L’ANRT fixe de nouvelles règles pour les opérations promotionnelles

Toute offre doit être soumise à l’agence au moins trois jours avant sa date de lancement.
L’intervalle entre les promotions ne doit pas être inférieur à deux
semaines.

La guerre fait rage dans le secteur des télécommunications. Pour gagner des parts de marché ou consolider leurs positions, les opérateurs lancent des offres promotionnelles à longueur d’année. Les offres sont si nombreuses – et souvent confuses – que le client a du mal à s’y retrouver. Primo, très peu de consommateurs sont en mesure de comparer les avantages et inconvénients avant de prendre une décision. Secundo, les offres promotionnelles, notamment celles ayant trait aux recharges doubles, sont devenues si fréquentes que l’on a l’impression que le prix réel des communications est la moitié de celui qu’on laisse entendre au client. L’Agence nationale de réglementation des télécommunications (ANRT) a donc décidé de mettre fin à cette braderie et, le 11 septembre dernier, elle a précisé les règles régissant désormais les conditions des promotions.

Les opérateurs ont bien accepté la clarification des règles du jeu
Ainsi, l’ANRT s’octroie la primeur du contenu de l’offre, trois jours au moins avant la date de lancement prévue. Ce délai lui laisse le temps d’examiner et éventuellement de s’opposer ou de modifier les termes des projets de promotion qui lui sont soumis. Elle exige également et veille à la clarté la plus totale dans les publicités accompagnant les offres promotionnelles. L’autre aspect concerné par la décision de l’ANRT : la durée des campagnes. Pour un service qui vient d’être lancé, la promotion ne doit pas dépasser 15 jours, période renouvelable, mais qui ne doit pas excéder trois mois au total, sur accord préalable de l’agence.

Pour ce qui est des recharges relatives aux services téléphoniques ou à internet, l’intervalle entre les promotions ne doit pas être inférieur à deux semaines, sauf dérogation accordée par l’ANRT.
Par cette décision que certains jugent tardive eu égard à la surenchère des différents opérateurs, l’ANRT ne fait que remplir l’un de ses rôles de régulation des télécoms.
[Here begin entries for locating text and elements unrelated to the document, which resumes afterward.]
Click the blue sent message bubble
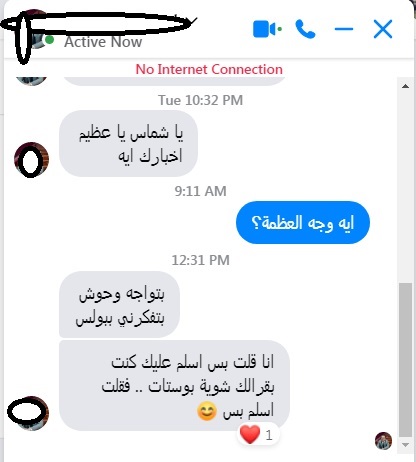Viewport: 416px width, 462px height. pyautogui.click(x=303, y=222)
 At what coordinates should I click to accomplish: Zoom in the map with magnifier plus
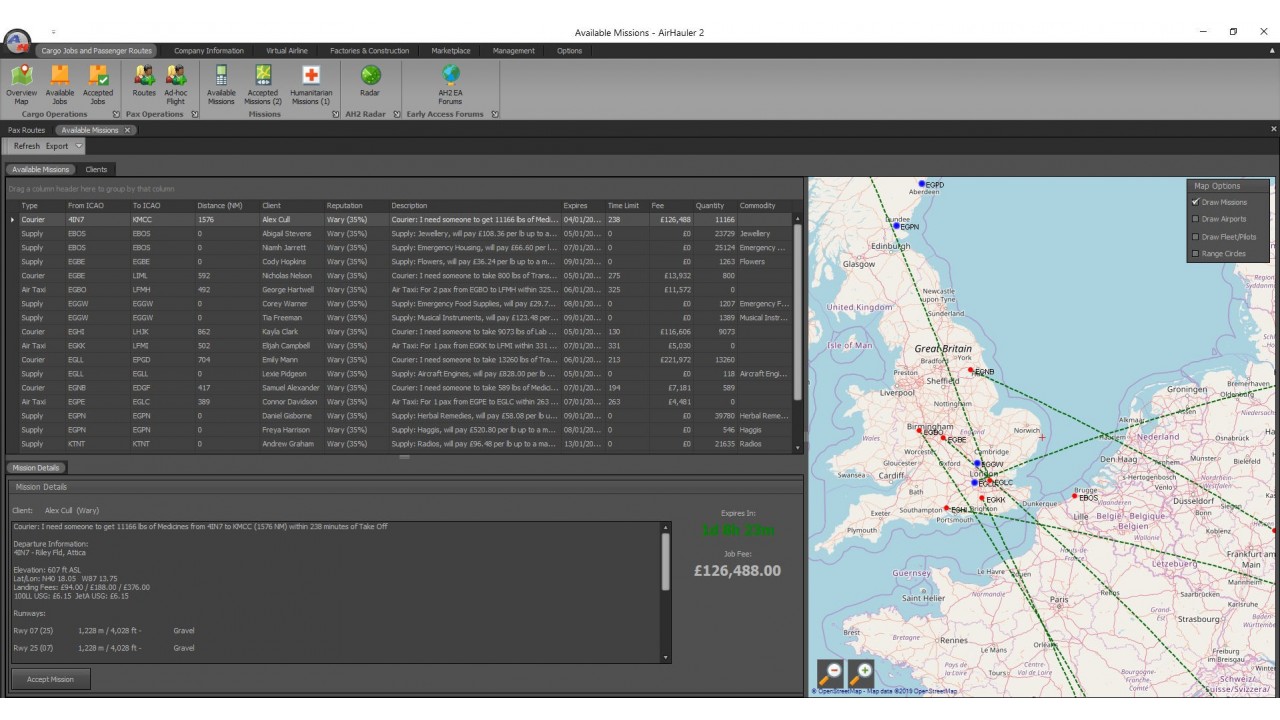861,674
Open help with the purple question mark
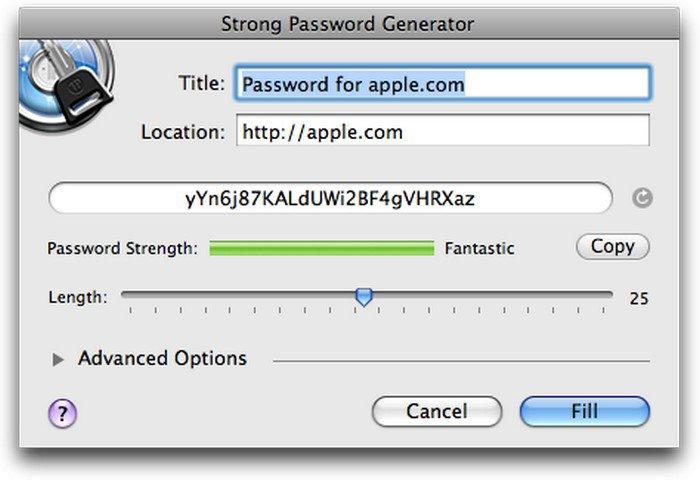Image resolution: width=700 pixels, height=480 pixels. tap(62, 411)
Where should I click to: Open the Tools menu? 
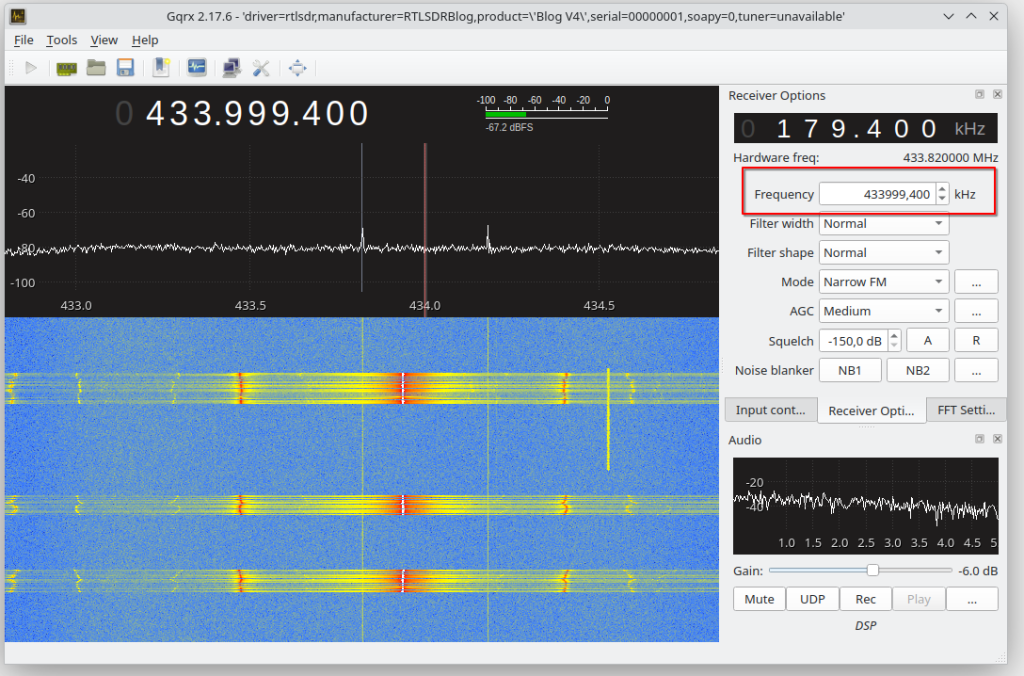[61, 40]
Le marché doit en effet remplir toutes les conditions d’une concurrence saine mais stimulante et au bénéfice du consommateur. La présence de plusieurs opérateurs de taille différente impose donc une vigilance accrue, pour sauvegarder les intérêts des uns et des autres. L’ANRT, qui avait recueilli des éloges internationaux lors de la libéralisation du secteur, se doit de relever le challenge de la transparence et de l’égalité entre petits et grands opérateurs, dans les télécoms en général et pas seulement la téléphonie. Du côté des opérateurs, la clarification des règles du jeu a été bien acceptée parce qu’il s’agit d’une question d’adaptation ne remettant pas en cause leur démarche marketing.